__EXERCISE REQUIREMENTS__. Tally the lines in the following entries that include the word "Privacy"; state only the total.
***** SUPPLIED INFORMATION
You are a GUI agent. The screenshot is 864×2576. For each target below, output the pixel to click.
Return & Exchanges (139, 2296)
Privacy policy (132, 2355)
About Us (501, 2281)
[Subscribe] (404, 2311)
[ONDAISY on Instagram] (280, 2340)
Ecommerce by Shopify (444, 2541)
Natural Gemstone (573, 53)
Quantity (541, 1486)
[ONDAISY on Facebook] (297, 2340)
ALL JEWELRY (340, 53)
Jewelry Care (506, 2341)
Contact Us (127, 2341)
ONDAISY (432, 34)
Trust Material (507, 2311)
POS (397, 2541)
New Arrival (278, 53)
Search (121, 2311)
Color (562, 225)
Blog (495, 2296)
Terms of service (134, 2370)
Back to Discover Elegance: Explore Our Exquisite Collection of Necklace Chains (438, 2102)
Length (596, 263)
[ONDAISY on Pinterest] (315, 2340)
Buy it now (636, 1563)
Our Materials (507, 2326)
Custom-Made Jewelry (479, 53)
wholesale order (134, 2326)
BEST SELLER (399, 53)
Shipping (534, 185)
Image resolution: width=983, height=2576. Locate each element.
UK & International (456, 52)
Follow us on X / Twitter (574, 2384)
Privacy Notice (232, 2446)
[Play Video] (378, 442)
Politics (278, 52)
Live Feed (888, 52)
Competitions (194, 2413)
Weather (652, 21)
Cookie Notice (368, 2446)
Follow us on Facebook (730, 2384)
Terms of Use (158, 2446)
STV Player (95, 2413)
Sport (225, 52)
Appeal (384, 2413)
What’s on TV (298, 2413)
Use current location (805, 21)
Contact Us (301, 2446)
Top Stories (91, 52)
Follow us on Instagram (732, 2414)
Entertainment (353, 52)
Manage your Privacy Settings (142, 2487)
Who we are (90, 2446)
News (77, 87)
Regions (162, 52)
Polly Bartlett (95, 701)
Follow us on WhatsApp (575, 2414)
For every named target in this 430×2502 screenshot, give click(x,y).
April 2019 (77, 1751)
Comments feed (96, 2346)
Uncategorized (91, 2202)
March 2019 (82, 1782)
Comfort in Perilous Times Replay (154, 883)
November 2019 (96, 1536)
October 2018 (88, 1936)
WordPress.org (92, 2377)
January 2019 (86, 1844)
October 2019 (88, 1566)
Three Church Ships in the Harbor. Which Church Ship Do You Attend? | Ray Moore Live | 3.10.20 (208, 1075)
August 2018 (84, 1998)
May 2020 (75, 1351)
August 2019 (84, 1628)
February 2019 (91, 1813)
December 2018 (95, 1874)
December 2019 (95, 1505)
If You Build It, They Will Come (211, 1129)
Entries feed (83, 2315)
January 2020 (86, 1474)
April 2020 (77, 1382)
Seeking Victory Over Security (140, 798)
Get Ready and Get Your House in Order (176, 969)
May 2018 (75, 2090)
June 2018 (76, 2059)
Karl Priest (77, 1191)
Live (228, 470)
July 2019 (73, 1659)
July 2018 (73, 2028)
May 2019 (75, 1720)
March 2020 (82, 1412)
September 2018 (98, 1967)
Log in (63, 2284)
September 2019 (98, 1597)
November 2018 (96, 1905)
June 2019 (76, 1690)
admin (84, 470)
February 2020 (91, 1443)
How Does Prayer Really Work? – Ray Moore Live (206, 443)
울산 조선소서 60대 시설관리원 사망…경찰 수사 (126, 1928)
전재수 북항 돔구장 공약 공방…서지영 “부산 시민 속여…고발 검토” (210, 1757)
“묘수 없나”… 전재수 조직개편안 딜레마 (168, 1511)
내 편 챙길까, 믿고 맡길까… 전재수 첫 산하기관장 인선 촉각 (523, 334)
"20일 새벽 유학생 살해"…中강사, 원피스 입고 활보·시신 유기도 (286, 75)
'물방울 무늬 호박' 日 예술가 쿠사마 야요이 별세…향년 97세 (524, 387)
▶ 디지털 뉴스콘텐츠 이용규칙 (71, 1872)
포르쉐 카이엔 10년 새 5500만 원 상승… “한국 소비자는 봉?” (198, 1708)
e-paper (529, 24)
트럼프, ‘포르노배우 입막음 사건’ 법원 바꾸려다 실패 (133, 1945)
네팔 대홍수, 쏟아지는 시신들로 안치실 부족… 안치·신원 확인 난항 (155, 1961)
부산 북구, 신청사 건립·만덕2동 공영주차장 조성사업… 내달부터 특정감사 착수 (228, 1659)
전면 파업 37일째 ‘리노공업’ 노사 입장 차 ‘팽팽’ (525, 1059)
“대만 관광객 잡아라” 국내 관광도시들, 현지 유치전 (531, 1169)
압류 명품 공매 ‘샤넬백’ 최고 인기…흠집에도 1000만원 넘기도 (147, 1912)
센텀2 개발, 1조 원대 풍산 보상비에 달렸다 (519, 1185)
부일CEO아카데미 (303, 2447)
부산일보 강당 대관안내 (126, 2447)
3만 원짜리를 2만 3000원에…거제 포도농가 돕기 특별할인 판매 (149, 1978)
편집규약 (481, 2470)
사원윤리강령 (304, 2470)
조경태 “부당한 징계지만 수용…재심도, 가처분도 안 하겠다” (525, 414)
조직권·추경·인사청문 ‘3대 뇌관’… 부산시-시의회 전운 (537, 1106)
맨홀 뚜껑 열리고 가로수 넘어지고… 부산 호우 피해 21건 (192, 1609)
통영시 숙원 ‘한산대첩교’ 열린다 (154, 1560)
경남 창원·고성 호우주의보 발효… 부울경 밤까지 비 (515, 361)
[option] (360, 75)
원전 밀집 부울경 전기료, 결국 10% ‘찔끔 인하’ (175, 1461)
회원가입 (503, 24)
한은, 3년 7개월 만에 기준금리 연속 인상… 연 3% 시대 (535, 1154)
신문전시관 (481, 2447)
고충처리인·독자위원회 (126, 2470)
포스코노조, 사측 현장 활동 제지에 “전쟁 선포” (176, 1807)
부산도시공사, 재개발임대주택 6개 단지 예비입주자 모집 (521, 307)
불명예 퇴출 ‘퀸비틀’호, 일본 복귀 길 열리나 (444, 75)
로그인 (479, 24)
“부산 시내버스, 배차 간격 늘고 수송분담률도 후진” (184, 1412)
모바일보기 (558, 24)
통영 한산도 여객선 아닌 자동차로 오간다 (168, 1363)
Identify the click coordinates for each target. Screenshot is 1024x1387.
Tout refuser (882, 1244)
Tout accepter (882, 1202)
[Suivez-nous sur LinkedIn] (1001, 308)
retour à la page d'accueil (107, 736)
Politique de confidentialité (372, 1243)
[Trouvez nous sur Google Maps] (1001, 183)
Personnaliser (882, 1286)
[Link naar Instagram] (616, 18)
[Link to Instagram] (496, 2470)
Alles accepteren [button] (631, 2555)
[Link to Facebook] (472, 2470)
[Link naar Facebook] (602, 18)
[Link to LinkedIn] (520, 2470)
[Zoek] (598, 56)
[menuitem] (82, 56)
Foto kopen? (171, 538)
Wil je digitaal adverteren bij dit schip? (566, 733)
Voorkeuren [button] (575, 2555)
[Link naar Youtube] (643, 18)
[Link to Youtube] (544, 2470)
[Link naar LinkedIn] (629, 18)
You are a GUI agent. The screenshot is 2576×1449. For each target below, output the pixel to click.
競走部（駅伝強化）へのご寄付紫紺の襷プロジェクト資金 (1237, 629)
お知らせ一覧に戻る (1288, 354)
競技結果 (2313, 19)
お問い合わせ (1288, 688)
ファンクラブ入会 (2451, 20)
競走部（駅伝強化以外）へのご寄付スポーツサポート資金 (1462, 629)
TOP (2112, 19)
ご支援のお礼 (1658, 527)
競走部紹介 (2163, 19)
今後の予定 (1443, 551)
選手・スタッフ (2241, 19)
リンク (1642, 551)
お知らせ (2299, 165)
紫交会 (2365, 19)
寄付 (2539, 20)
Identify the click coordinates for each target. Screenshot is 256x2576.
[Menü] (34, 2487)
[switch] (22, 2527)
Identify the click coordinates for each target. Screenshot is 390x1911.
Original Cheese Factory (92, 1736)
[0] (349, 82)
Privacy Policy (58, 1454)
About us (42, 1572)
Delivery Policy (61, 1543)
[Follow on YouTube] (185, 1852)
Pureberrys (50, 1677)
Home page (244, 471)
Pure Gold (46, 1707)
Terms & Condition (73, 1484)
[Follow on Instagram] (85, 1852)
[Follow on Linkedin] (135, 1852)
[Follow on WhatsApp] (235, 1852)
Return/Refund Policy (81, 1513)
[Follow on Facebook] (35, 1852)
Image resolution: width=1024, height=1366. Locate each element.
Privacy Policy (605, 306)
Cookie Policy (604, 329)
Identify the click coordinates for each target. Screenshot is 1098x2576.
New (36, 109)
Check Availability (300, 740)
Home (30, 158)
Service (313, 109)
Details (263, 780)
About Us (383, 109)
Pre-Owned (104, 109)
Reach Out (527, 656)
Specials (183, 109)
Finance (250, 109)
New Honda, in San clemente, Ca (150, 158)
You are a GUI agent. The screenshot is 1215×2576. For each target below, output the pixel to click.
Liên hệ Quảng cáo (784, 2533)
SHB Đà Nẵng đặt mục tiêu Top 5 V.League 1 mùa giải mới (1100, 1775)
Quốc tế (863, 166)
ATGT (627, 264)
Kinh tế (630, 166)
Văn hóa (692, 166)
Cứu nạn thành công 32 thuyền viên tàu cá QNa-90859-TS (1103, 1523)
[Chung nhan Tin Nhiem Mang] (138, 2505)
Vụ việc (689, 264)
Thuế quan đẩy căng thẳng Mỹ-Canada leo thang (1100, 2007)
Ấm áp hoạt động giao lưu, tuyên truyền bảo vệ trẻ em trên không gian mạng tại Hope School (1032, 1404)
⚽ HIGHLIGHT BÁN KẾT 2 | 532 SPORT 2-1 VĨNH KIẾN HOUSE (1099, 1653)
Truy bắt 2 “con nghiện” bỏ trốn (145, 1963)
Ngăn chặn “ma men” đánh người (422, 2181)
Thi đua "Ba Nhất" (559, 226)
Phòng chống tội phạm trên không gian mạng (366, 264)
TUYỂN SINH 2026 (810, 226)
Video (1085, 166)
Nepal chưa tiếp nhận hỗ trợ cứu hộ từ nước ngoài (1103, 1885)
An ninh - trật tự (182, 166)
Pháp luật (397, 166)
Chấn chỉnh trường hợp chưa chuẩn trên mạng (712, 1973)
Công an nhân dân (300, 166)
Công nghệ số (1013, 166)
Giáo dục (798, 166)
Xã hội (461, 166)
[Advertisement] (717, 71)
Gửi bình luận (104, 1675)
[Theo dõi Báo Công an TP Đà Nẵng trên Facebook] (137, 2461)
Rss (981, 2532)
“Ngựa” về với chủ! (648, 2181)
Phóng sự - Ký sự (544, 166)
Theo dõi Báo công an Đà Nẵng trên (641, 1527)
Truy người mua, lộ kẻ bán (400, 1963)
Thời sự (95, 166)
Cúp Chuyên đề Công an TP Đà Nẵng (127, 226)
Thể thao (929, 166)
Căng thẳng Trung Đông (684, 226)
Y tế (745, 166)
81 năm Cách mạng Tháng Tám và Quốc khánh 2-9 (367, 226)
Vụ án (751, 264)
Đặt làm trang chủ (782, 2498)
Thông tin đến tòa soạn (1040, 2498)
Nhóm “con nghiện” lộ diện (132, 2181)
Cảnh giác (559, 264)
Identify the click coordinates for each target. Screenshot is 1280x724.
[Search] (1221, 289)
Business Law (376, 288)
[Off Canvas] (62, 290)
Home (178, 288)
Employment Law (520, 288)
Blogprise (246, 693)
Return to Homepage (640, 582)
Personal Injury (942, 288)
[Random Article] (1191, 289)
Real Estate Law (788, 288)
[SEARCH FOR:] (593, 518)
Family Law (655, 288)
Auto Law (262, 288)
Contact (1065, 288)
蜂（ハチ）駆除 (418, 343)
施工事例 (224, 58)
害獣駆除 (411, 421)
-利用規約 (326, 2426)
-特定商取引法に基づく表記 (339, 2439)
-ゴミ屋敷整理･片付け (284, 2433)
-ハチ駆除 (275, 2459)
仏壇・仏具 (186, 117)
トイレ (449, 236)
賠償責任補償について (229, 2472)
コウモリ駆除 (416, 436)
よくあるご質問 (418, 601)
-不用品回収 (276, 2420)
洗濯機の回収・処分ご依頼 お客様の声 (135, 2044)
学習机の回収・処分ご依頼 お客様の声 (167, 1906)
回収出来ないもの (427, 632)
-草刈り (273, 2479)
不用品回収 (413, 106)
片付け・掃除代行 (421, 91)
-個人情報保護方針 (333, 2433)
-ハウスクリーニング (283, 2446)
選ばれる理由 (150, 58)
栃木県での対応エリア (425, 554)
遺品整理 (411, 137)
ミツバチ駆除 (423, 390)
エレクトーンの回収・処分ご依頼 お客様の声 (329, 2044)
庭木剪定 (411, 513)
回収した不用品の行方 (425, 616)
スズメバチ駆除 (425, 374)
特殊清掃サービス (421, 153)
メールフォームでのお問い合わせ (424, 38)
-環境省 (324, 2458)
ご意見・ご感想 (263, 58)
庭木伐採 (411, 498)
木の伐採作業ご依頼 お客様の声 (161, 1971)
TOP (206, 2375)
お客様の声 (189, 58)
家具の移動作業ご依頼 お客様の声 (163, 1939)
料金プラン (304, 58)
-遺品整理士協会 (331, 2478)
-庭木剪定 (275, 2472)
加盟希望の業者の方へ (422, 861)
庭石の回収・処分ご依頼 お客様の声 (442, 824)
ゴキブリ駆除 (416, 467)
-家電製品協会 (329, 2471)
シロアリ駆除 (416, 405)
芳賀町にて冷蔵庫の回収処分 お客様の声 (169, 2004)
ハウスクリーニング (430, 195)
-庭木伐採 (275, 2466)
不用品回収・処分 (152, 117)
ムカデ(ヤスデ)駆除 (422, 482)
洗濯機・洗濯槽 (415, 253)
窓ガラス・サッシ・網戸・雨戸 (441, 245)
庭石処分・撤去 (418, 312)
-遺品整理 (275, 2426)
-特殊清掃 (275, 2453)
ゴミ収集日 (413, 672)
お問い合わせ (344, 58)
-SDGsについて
**********
__SOLUTION FOR THIS PROBLEM__. 5